» GIVEN PASSAGE
################

Both of these came up at the same time, so I’m doing them in one post.
1. Answering Steve Salmi’s question here first:
…Dan Leahy was right to “follow the money” regarding tax breaks for developers – including Ron Rants. Olympia would do well to display greater transparency in its decision making if it wishes to build the credibility of Missing Middle initiatives.
For the sake of historical honesty, it would also be helpful to know if Ron Rants is now being subsidized to undo the very problems he helped to create – both as an elected official and a development industry leader.
First from May 1980:
Fellow commissioner Ron Rants said the existing policy didn’t mesh with his personal view. The city should be encouraging mixed housing, he remarked. Mix housing includes having duplexes in single-family neighborhoods.
Then in September 1980:
Rants said the city, in fact, should encourage denser living patterns within city limits, to put an end to what he called rapid leap-frog growth to the county.
I will say that Steve’s point that the city commission, which was on its way out in the early 80s, was certainly the body that laid the groundwork for a series of downzoning in the 80s and 90s, they didn’t seem to be enthusiastic about putting on the density brakes. In fact, to me, it seems like the same populist dynamics that put in the city council form of government where the same dynamics that were also arguing for exclusive single-family zoning throughout the city.
2. In the past few months, the opponents of denser and less expensive housing in Olympia have started using Sam Stein’s “Capital City” like a cudgel. Without really explaining how Stein’s arguments about how the modern real estate industry works in regards to single-family zoning, they simply state that more options for buildings (for-profit, non-profit or government) would just allow for more building and builders are bad.

################

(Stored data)
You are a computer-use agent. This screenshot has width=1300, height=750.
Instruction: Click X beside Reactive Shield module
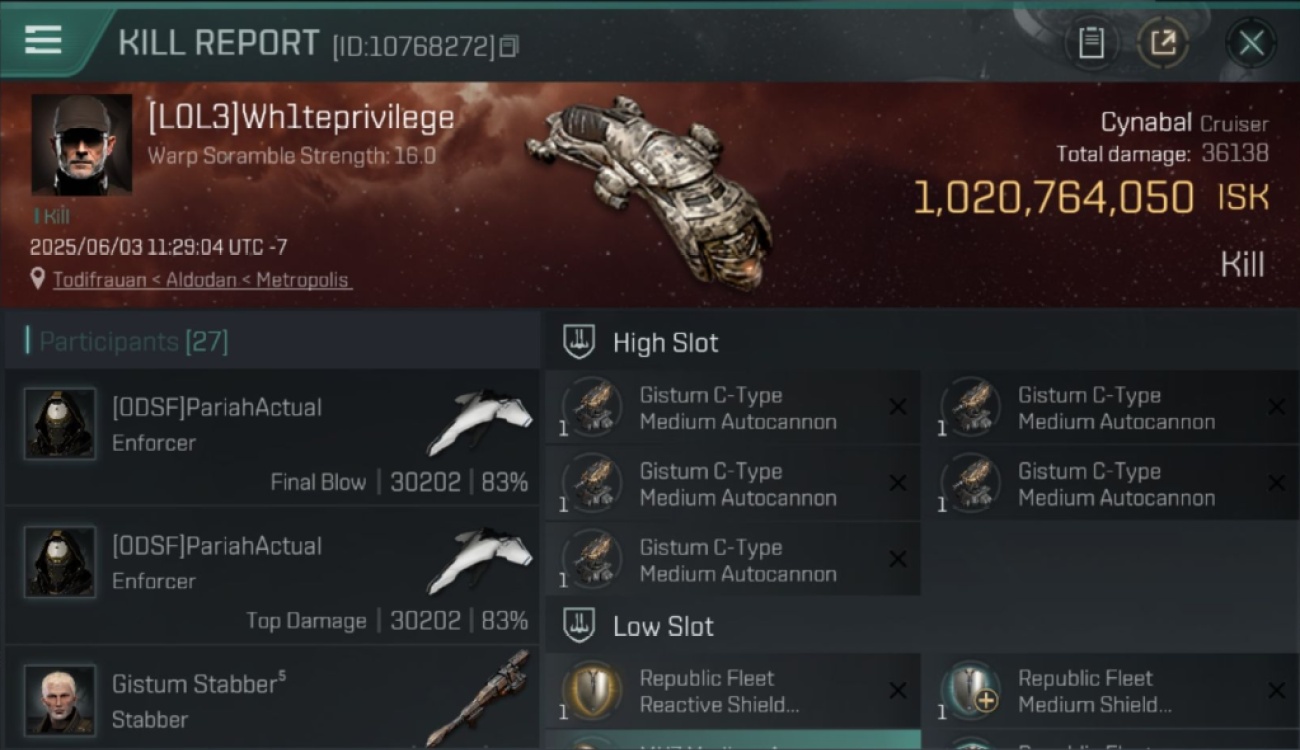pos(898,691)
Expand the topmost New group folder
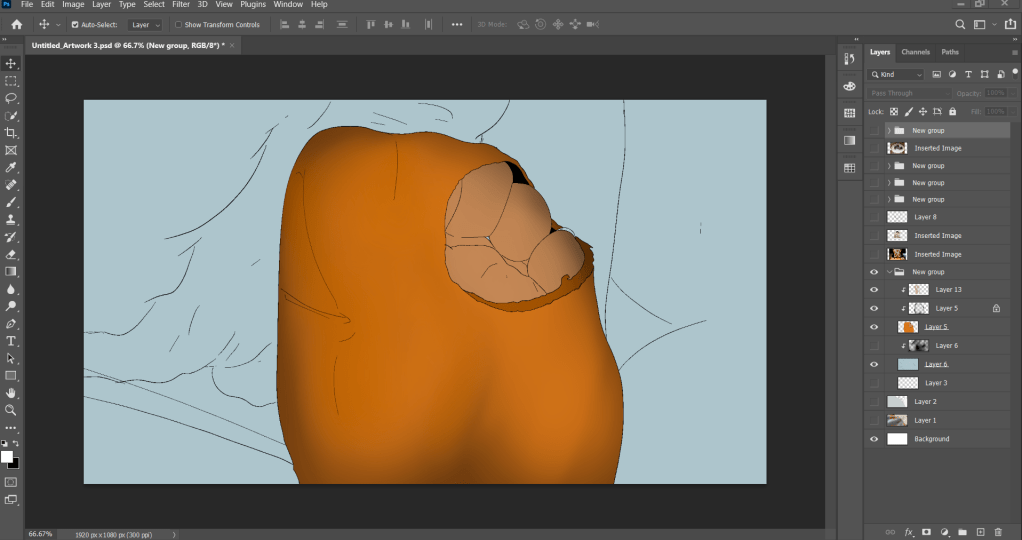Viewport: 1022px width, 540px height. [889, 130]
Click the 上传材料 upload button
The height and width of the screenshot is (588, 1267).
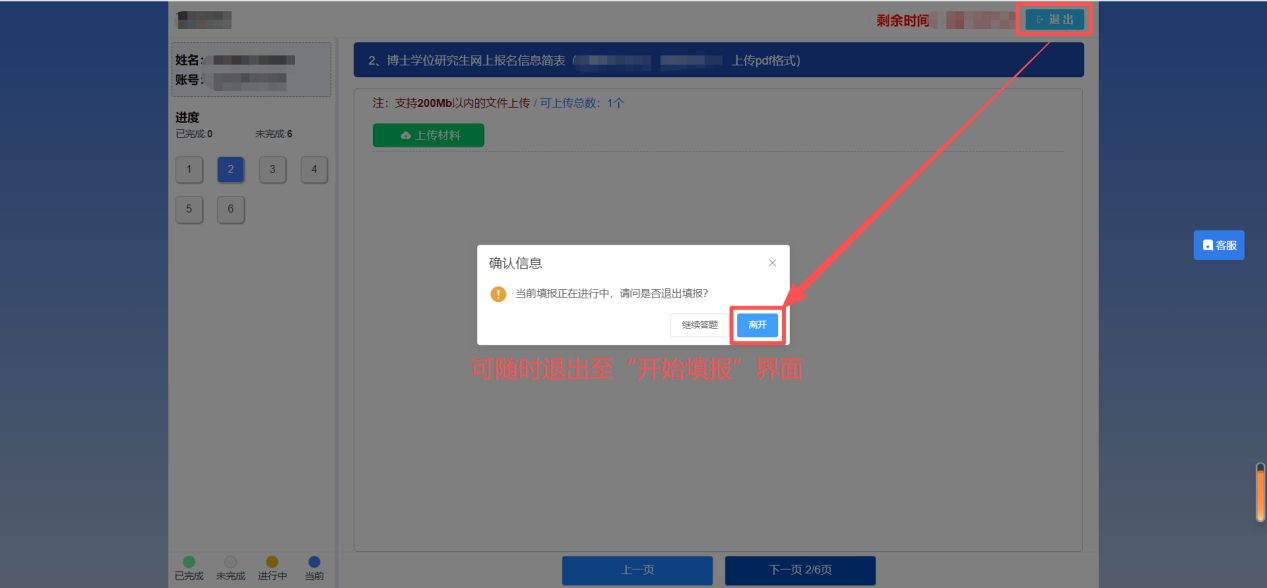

################

» BRIEF 1
Return the stretch of the Olympia housing post from "1. Answering Steve" through "Missing Middle initiatives.", word for word.
» BRIEF 2
Resume the Olympia housing post, picking up right after its last sentence.
The records aren't needed for any of this.

» EXPECTED OUTPUT 1
1. Answering Steve Salmi’s question here first:
…Dan Leahy was right to “follow the money” regarding tax breaks for developers – including Ron Rants. Olympia would do well to display greater transparency in its decision making if it wishes to build the credibility of Missing Middle initiatives.

» EXPECTED OUTPUT 2
A historic district, a contextual rezoning––which means changing the zoning rules to match what’s there right now––or a downzoning, which means in the future people will only be able to build smaller than what’s here right now. So it wasn’t even, I said neighborhood before, but it’s really block by block, block by block by race, so white blocks––predominantly white blocks––got protected, predominantly African American, Latino, and Asian blocks were subject to big, new development. And so, the result of that ends up looking like integration. If you look at those prior, mostly Black, Latino, and Asian blocks, and you see there was this luxury development that was built and suddenly all these white people moved in, now something else is happening. But at the same time, they cut off the ability to build out low-income and mixed-race development on those white blocks. And so, they were channeling integration in one way and cutting it off in the other. It’s like a one-way street that’s going––there’s a one way street and you’re moving in the wrong direction. If we want to do integration, we need to unsegregate those white spaces. The problem is not the concentration of people of color in neighborhoods that they built up over a long period of segregation and disinvestment. So that in many cities the integration that’s happening is the exact wrong way to do it.
In context to Olympia and the Northwest, this brings up a few things for me.
One, we’ve seen how the debate over changing single-family neighborhoods into “ghettos” has affected the course of Olympia housing policy. Calling people racists in historic terms is not fun, but I’m just going to leave that there.
Two, people who trot out Stein are also unironically talking about “nodes” of high-density growth in Olympia. There are places where added density that could take place in single-family neighborhoods should more appropriately go. And, unsurprisingly, when you poke around a block group map of white distribution around Olympia, places with a lot of apartments (existing “nodes”) also have the fewest white people.
So, to my question: how is Stein’s discussion of protecting white neighborhoods not like what happened and is happening in Olympia?